> Lesetext:

Als Teenager wurde ich oft mit ihm verglichen: „ganz der Nene“ (so nennt man in dieser Region den Großvater). Ganz der Nene war man in meiner Familie, wenn man eigensinnig, schlau und wortgewandt war und ständig Neues und Unbekanntes lernen wollte, dabei ganz in seinen Studien versinkend. Deshalb glaubte ich all die Jahre, ebenfalls ein Wassermann zu sein. Erst als ich mit Hilfe einer Ephemeride mein Horoskop berechnete stand fest, dass ich eine ganz knappe Fische-Sonne habe.

Opas Ephemeriden

Opas Ephemeriden

In den 1920er Jahren, vermutlich als der Alterspunkt durch das Zeichen Stier lief, begann mein Opa, sich zusätzlich mit der Astrologie zu beschäftigen. Als Hobbyastronom hielt er offenbar nichts von Tierkreiszeichen, sondern er arbeitete mit Sternbildern. Sein einziger mir überlieferter Deutungstext begann mit den Worten „Wir gehen einer düsteren Zeit entgegen, das Strafgericht ist nahe…“ Den Rest kann man sich denken, und ich habe mir bis heute nicht die Mühe gemacht, seine Sauklaue weiter zu entziffern (selbst meine Mutter hat damit Schwierigkeiten). Die große Leidenschaft meines Opas war das Wissenschaftliche, die Astronomie, weniger das, was Sinn macht und gibt. Da zeigt sich der große Vorteil des Tierkreiszeichens Fische, das sich mit dem Augenscheinlichen nicht zufrieden gibt.

Birgit Radix plus Asteria

Birgit Radix plus Asteria

Als ich mit 18 Jahren begann, mich mit Astrologie zu beschäftigen, wurde das in meiner Familie nicht belächelt. Im Gegenteil. Ich setzte eine Familien-Tradition fort, eben „ganz der Nene“. Vergleicht man unsere Horoskope, fällt auf, dass seine Horizontachse auf meine Mondknotenachse fällt, sein Aszendent auf meinen absteigenden Mondknoten. Dort liegt auch mein Asteroid Asteria, während seine Asteria auf meiner Radix-Sonne liegt. Die Meridianachsen sind um 180° vertauscht.

> Kurze Aufgabe A: Zähle die Zeilen der Auflistung, in denen die Zeichenfolge „screenshot“ vorkommt, und gib nur die Zahl an.
Der Lesetext und die Auflistung haben nichts miteinander zu tun.

Einträge dazu, wo Elemente erscheinen
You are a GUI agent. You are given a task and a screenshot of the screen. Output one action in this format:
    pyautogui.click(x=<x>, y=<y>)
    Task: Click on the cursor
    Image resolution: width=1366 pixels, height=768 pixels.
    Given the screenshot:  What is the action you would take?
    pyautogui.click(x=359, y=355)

> Kurze Aufgabe B: Welche Tierkreiszeichen werden im Lesetext genannt? Zähle alle auf.

> Lösung A: 2

> Lösung B: Wassermann, Fische, Stier